▶ [TEXT EXTRACT]:
--- start ---

Movie Inspired Recipes


Television Inspired Recipes


Book Inspired Recipes

Smoky Tomato Risotto

Lately, I've been dreaming of a creamy, satisfying plate of risotto.  I'm sure it has something to do with the thick blanket of snow outside, the perma-chill in my bones that I can't seem to shake, and the constant longing for a fireplace to cozy up beside.  Growing up we always seemed to have a fireplace either in our home or in the home of a family member (much like that cool, wet pool I long for in the summertime).  But, since we have yet to stumble upon our dream-home, I have to conjur up memories of fireplaces past.  I love the hiss that a log makes as the moisture longs for escape from the flames licking its edges.  And the pop of the superheated sap exploding.   And that comforting crackle that can lull me into submission.  I miss throwing in a pine cone or a cinnamon stick in order to catch a whiff of those scents of the season.

--- end ---

▶ [RAW RECORDS]:
--- start ---

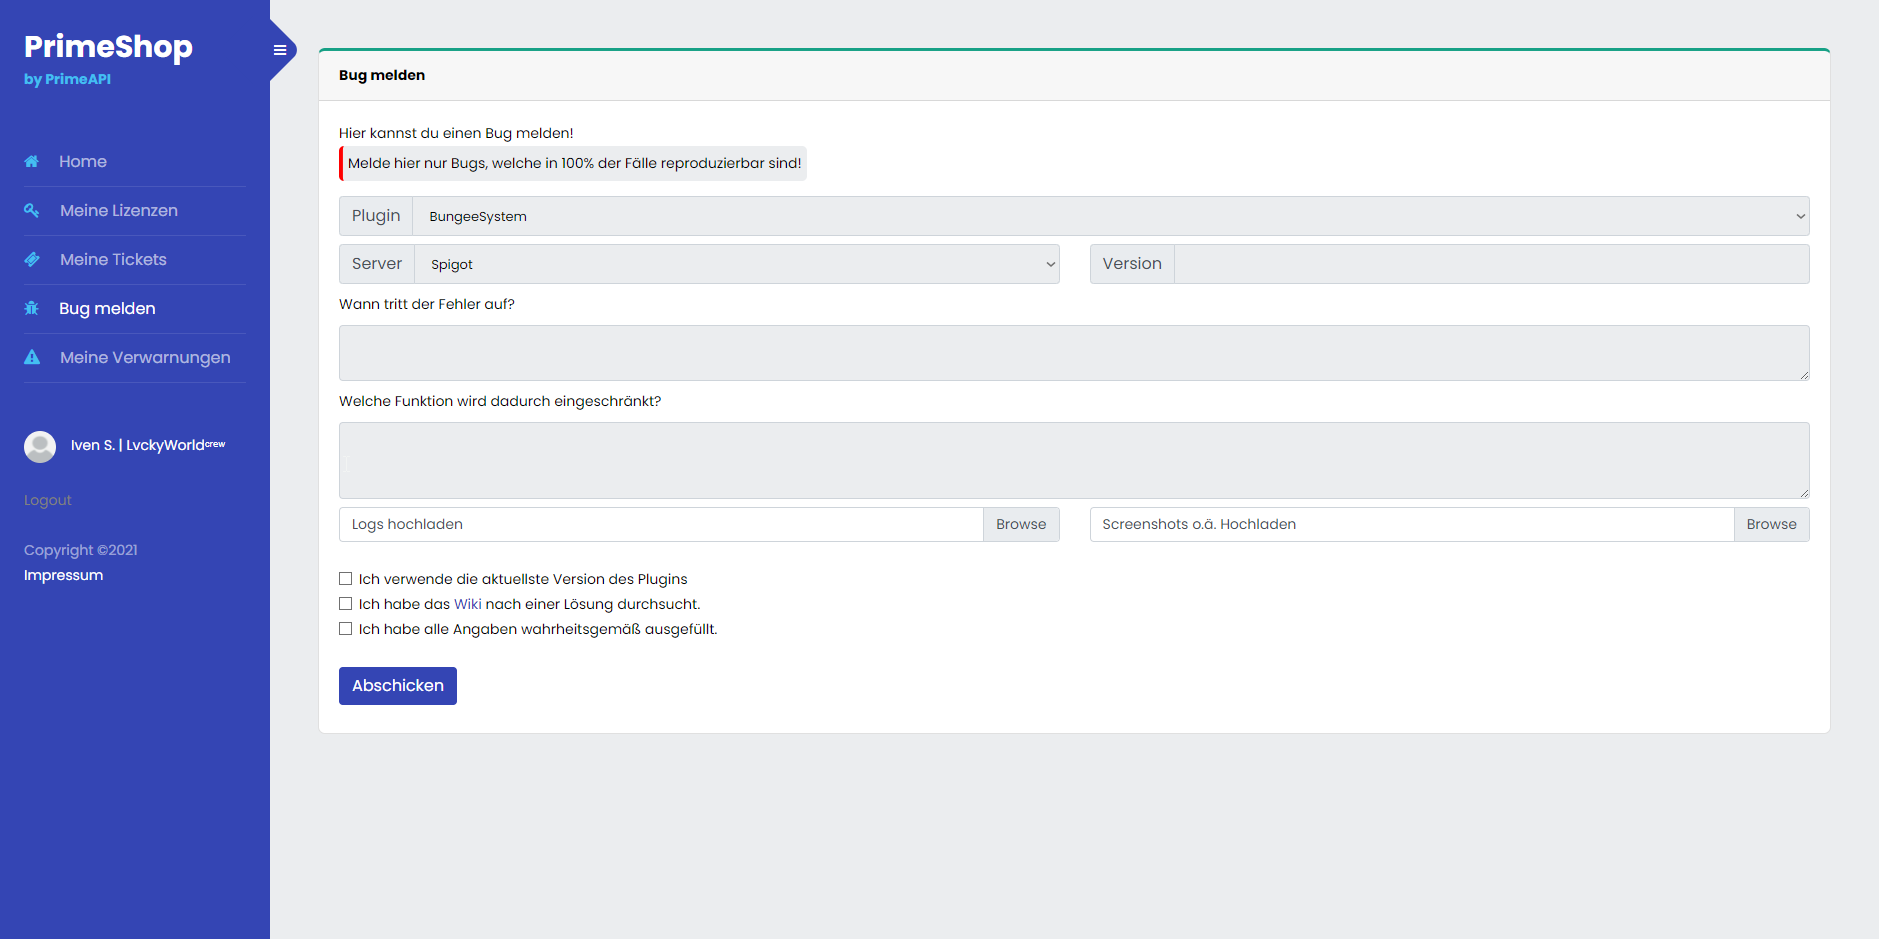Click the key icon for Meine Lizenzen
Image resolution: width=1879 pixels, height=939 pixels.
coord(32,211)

--- end ---
--- start ---

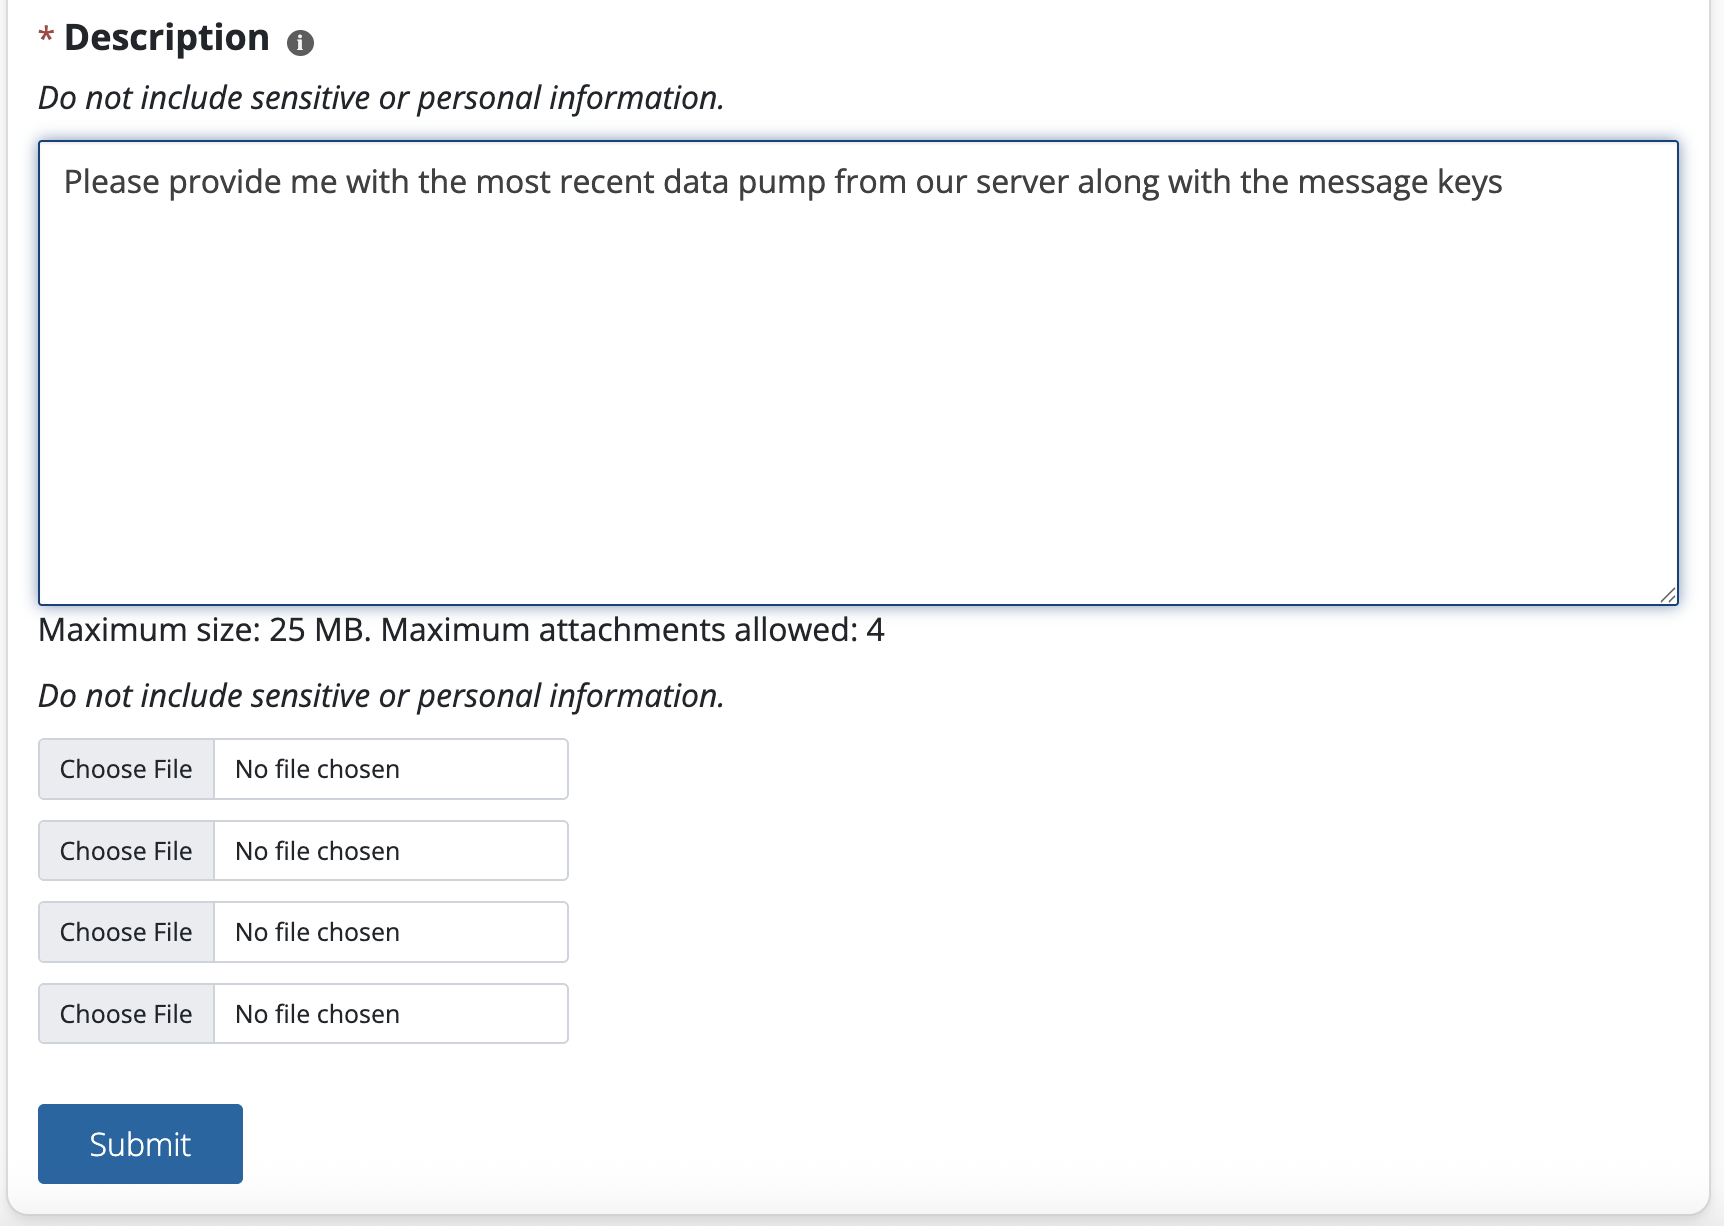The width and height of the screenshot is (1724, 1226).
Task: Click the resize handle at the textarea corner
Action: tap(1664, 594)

--- end ---
--- start ---

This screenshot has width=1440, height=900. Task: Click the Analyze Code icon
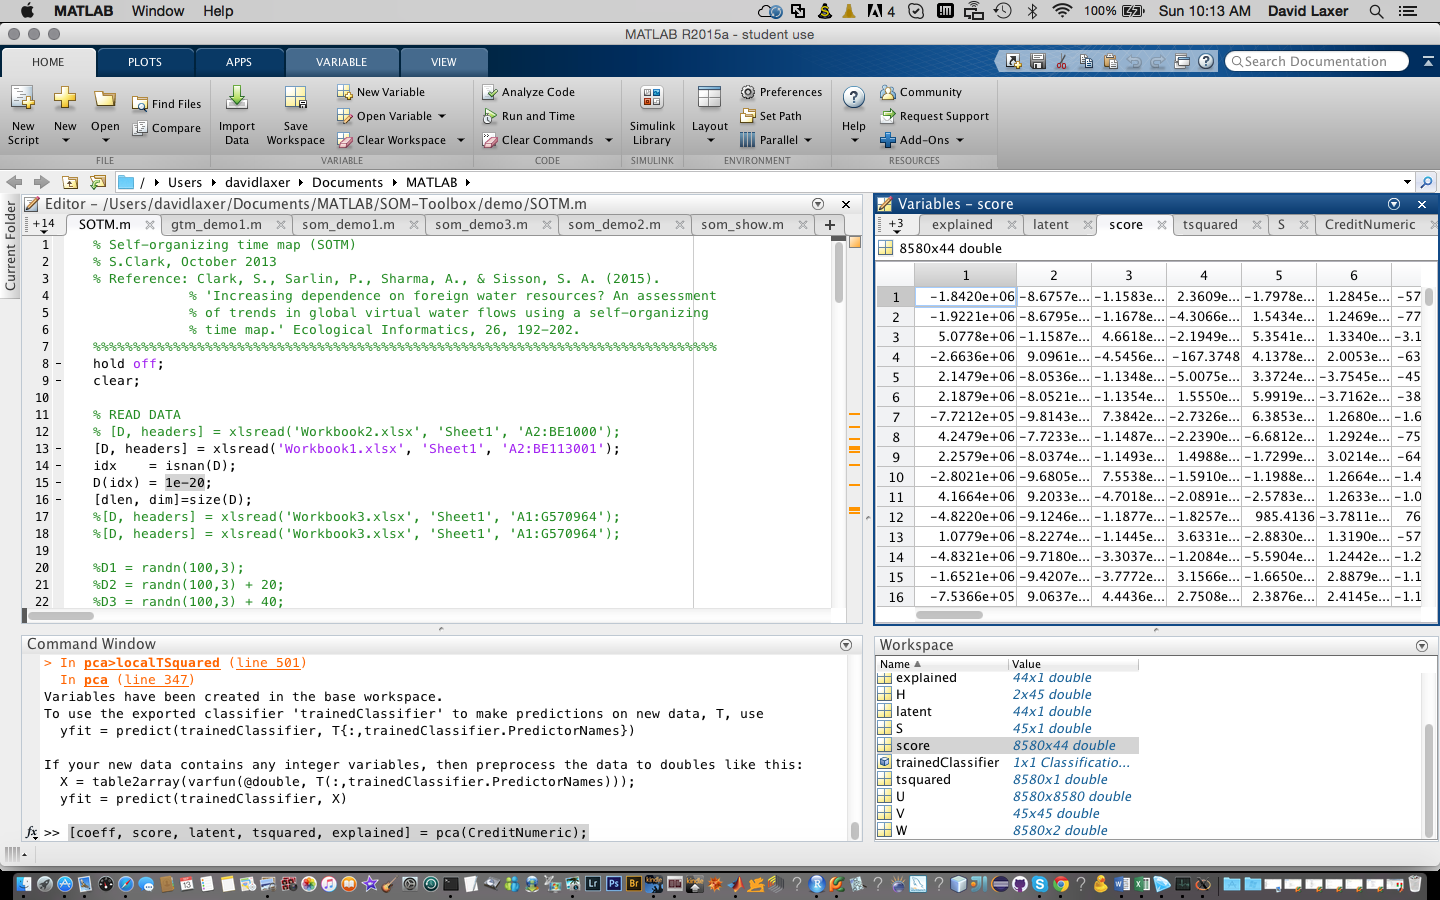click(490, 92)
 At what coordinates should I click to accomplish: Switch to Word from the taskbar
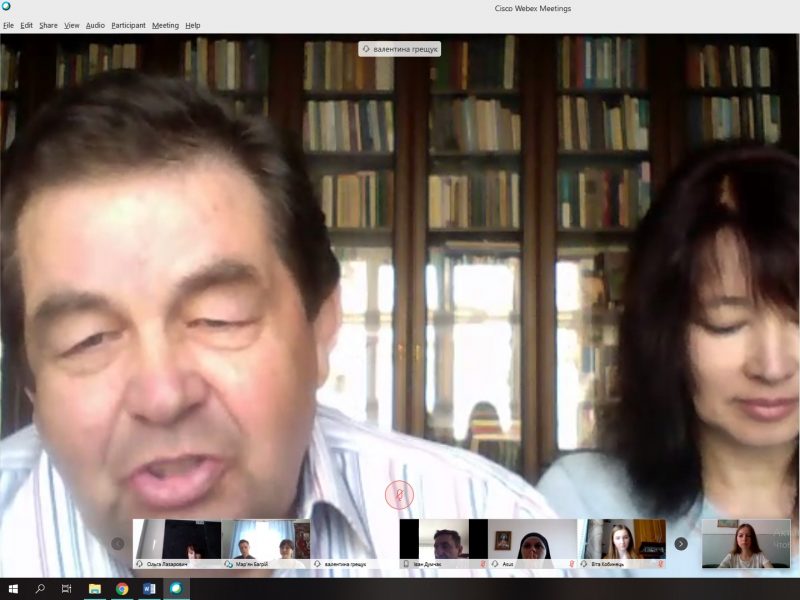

--- end ---

▶ [GIVEN TASK]:
In the smoky tomato risotto post, what does the writer say they miss throwing into the fire to catch the scents of the season?

▶ [FINAL ANSWER]:
A pine cone or a cinnamon stick.